An emotional, and at times tearful, Vaughan described the decision at a press conference in Loughborough as the hardest decision he'd ever had to make and confirmed that he would be taking a break from cricket and returning to play for his county side Yorkshire.
"Today I have decided to stand down as England captain," Vaughan said. "To be honest it is the hardest decision I have ever had to make but also the easiest," he continued before thanking his players, the press, support staff and his family, for "five unbelievable years" as captain.
"I have made this decision with an enormous amount of pride and without any external pressure," he said.
"This decision has been something that has crossed my mind for some time. I had every ambition to lead the England team to the next Ashes Series but as England captain I feel I’ve run out of steam.
"This decision will hopefully prolong my career," he added. "I believe there is [sic]
a lot more runs in me and I think this decision will help that."
Vaughan took over as captain of the side in 2003 and memorably led the side to an Ashes victory in 2005 as well as series wins in the West Indies and South Africa before injury kept him out of the side for 18 months.
Morris went on to pay tribute to Vaughan:
"As England’s most successful captain he has always led from the front and always led with an unprecedented level of professionalism, integrity and honesty every step of the way."
He returned last summer with a century against West Indies before a 1-0 series reverse at the hands of India and a 1-0 series loss in Sri Lanka.
He led England to 2-1 series wins over New Zealand home and away, but despite a century at Lord's against the Black Caps, he has struggled for form with the bat, scoring 40 runs in the series against South Africa.
Vaughan won 26 matches from 51 as captain but the two losses to South Africa were the first time he lost back-to-back Tests as captain. Coincidentally, he took over the role when Nasser Hussain resigned the captaincy during the 2003 Test series against South Africa.
Vaughan also has 18 half-centuries and 18 centuries to his name.
"I’ve made the decision to step down as England’s One Day captain, as I want to give myself the best chance to perform for England and enjoy my cricket," Collingwood said.

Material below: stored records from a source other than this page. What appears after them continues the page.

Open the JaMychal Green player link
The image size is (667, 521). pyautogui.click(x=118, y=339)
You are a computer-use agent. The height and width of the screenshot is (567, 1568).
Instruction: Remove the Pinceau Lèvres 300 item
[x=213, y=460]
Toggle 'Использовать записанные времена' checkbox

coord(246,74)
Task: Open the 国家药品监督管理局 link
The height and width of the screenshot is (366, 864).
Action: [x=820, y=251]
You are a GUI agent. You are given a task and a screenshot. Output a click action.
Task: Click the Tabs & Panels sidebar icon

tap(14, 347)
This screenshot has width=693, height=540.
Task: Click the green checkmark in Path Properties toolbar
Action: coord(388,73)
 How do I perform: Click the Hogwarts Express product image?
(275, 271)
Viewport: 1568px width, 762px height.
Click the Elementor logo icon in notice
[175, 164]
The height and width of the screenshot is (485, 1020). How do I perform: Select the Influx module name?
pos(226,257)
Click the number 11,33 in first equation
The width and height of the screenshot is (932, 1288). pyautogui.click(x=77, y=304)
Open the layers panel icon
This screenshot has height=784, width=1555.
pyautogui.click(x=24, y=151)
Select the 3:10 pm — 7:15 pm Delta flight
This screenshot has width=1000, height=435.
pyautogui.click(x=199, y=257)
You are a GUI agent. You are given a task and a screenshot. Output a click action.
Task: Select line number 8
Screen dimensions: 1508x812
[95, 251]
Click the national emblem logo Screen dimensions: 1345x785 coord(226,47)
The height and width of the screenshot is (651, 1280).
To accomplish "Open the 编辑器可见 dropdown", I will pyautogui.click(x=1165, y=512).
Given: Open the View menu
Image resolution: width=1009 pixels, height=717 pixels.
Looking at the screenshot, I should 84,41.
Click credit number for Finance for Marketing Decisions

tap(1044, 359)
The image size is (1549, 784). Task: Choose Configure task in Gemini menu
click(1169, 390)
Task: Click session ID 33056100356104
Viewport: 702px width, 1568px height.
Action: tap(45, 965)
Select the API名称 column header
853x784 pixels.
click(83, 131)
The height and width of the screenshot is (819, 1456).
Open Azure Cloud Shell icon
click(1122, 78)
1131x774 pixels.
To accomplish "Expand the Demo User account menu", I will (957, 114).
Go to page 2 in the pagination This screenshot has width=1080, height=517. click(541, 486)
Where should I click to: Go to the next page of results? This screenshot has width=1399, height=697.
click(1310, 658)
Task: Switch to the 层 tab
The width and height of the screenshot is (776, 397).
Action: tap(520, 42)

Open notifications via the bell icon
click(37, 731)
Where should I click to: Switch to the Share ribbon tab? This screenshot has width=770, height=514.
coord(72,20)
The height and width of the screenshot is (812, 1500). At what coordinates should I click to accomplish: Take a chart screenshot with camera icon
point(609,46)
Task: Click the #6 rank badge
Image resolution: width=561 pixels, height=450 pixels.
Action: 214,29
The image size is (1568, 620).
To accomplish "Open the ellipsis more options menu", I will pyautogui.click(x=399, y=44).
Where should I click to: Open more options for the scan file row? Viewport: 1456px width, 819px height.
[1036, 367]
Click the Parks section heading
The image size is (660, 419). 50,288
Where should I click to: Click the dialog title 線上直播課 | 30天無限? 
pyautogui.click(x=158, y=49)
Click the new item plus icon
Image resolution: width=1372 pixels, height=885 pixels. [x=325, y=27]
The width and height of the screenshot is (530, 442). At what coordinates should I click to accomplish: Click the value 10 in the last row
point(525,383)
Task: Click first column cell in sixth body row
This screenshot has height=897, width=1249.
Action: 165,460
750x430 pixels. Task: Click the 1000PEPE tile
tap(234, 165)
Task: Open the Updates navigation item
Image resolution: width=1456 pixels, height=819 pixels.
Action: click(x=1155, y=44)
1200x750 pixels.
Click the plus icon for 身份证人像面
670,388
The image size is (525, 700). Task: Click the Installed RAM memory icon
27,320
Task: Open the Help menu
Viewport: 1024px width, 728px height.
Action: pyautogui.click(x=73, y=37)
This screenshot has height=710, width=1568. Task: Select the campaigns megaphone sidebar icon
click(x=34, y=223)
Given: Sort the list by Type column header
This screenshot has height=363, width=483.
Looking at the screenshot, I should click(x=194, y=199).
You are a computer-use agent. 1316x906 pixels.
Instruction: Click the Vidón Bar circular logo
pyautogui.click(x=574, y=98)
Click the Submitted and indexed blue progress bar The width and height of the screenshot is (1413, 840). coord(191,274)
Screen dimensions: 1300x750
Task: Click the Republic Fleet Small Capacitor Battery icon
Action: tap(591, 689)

"Whilst I am humbled to have been given the opportunity to captain England’s One Day side, I feel the captaincy diminished my ability to perform for England across all forms of the game. I feel the England captaincy impacted on my ability to enjoy my cricket and contribute to the team.
"I’ve always enjoyed representing my country at the highest level and it has always been my ambition to play cricket, across all forms of the game, but I’ve found the extra workload of the captaincy to be very difficult. The last thing I want is for the captaincy to impact my performance and that of the teams which is why I’ve arrived at this decision after a huge amount of consideration."
The England selectors are currently meeting to decide both the squad for the final Test at The Brit Oval which starts on Thursday, and the identity of the man who will captain the side.
They will announce their decision tomorrow at 1200 GMT (1300 BST) at Lord's.